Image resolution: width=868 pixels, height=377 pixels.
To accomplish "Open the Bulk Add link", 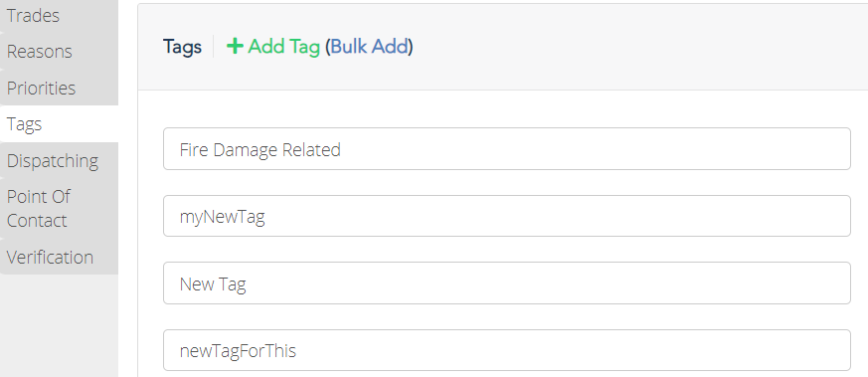I will tap(369, 47).
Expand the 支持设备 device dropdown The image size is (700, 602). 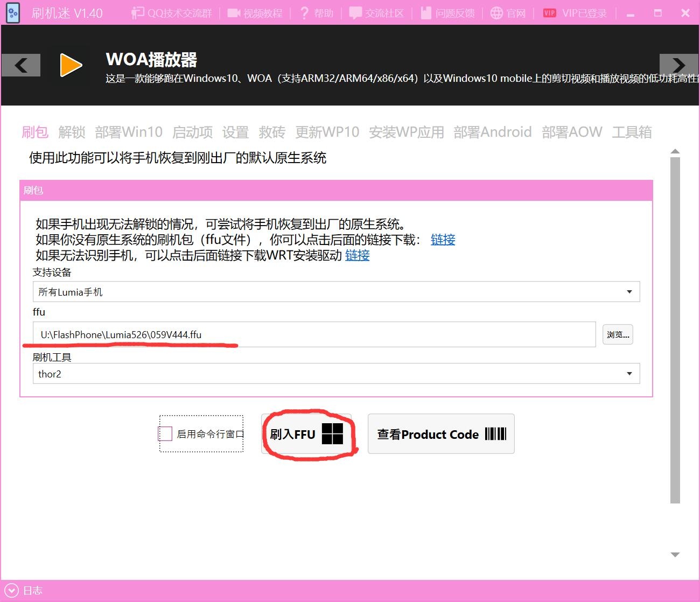[x=629, y=292]
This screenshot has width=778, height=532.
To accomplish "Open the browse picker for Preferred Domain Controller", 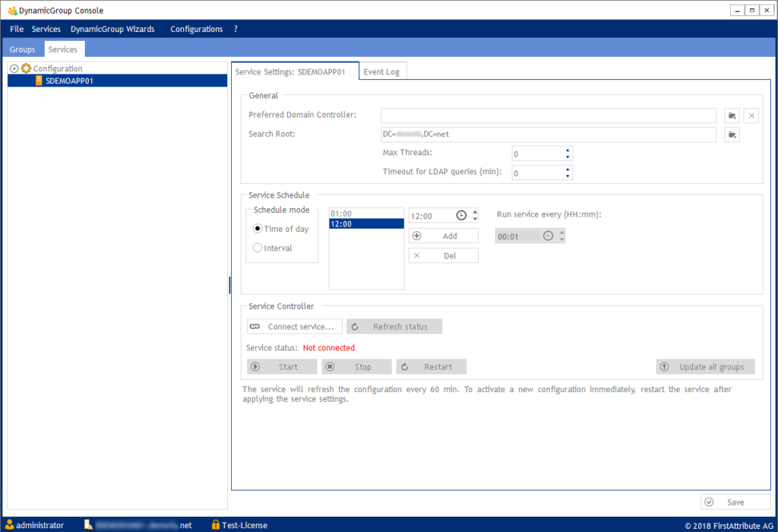I will point(732,115).
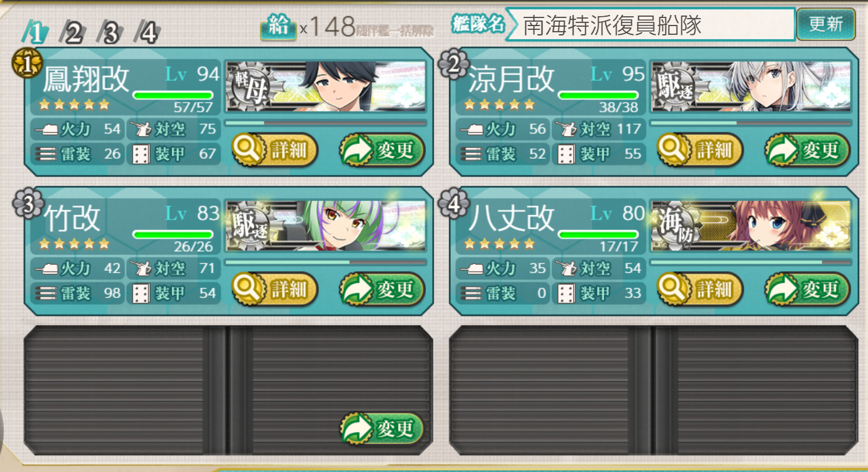868x472 pixels.
Task: Add ship to empty fifth slot
Action: [x=382, y=428]
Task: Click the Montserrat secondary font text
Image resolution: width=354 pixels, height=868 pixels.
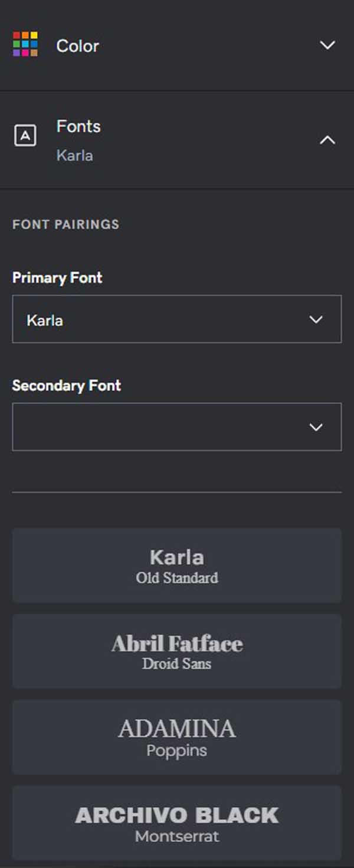Action: (177, 836)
§
The required output is the line containing "Task: Click the" plus every line after it to the end of the data, copied exactly and with no pictures.

Answer to the problem ::
Task: Click the Montserrat secondary font text
Image resolution: width=354 pixels, height=868 pixels.
Action: (177, 836)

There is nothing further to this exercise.